Misconception 1: (some authors speak of permutation tests in this last case only, using the term randomization test in the previous situation).
Maybe they do, but then they don’t understand what a permutation test is, and it would be best to keep quit about this. A permutation test is a test that derives the distribution of the test statistic from the permutation distribution defined from the observed data. When we perform the test in a practical situation, it may entail the enumeration of all permutations, or a random selection of them, but that does not mean that we have two different tests, nor two variants of the same test. The test in itself is the same in both cases; the only difference is that we in some situations prefer to take a time saving short cut when we calculate the p-value of the test. So even if there is a difference (of no practical importance) on a practical level, they are the same test on the theoretical level.

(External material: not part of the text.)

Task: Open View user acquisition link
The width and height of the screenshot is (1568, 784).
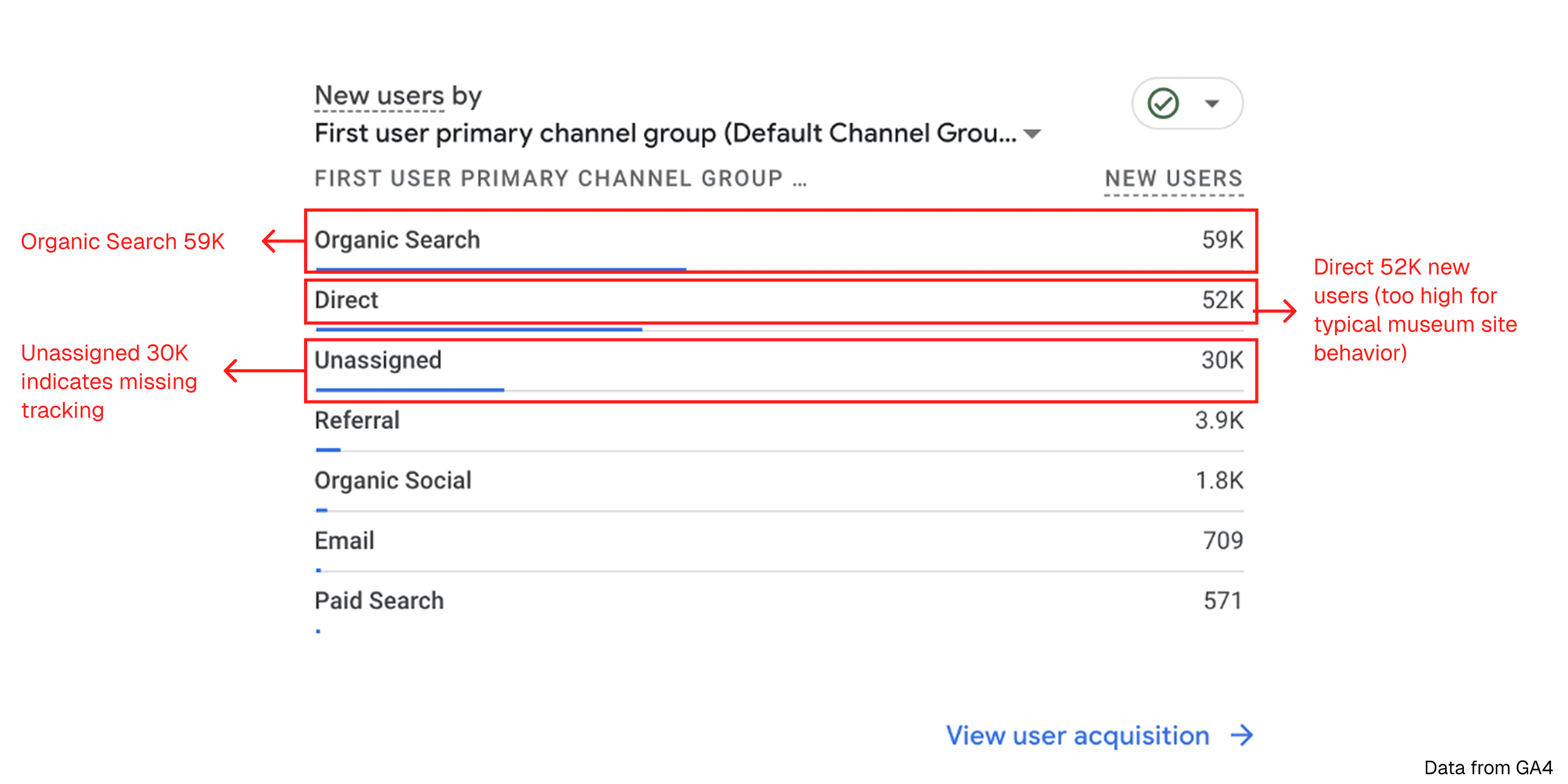Action: (1077, 735)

This misconception is also shown in the sentence: This type of permutation test is known under various names: approximate permutation test, Monte Carlo permutation tests or random permutation tests[2].
There exists only one type of permutation test from this perspective. Even if there are a few alternative ways to calculate the p-value, this is only a matter of computational detail and does not lead to the raise of different tests.
Misconception 2 The Student's t test is exactly a permutation test under normality and is thus relatively robust. The F-test (z-test) and chi-squared test are far from exact except for in large samples (n > 5, or 20).
The Student's t test is not a permutation test in any situation.
Valter Sundh 2007-04-14
[edit] Requests
[edit] wha?
What is the meaning of the "(1 - )" in the description of permutation testing? 96.241.2.69 (talk) 04:16, 8 May 2008 (UTC)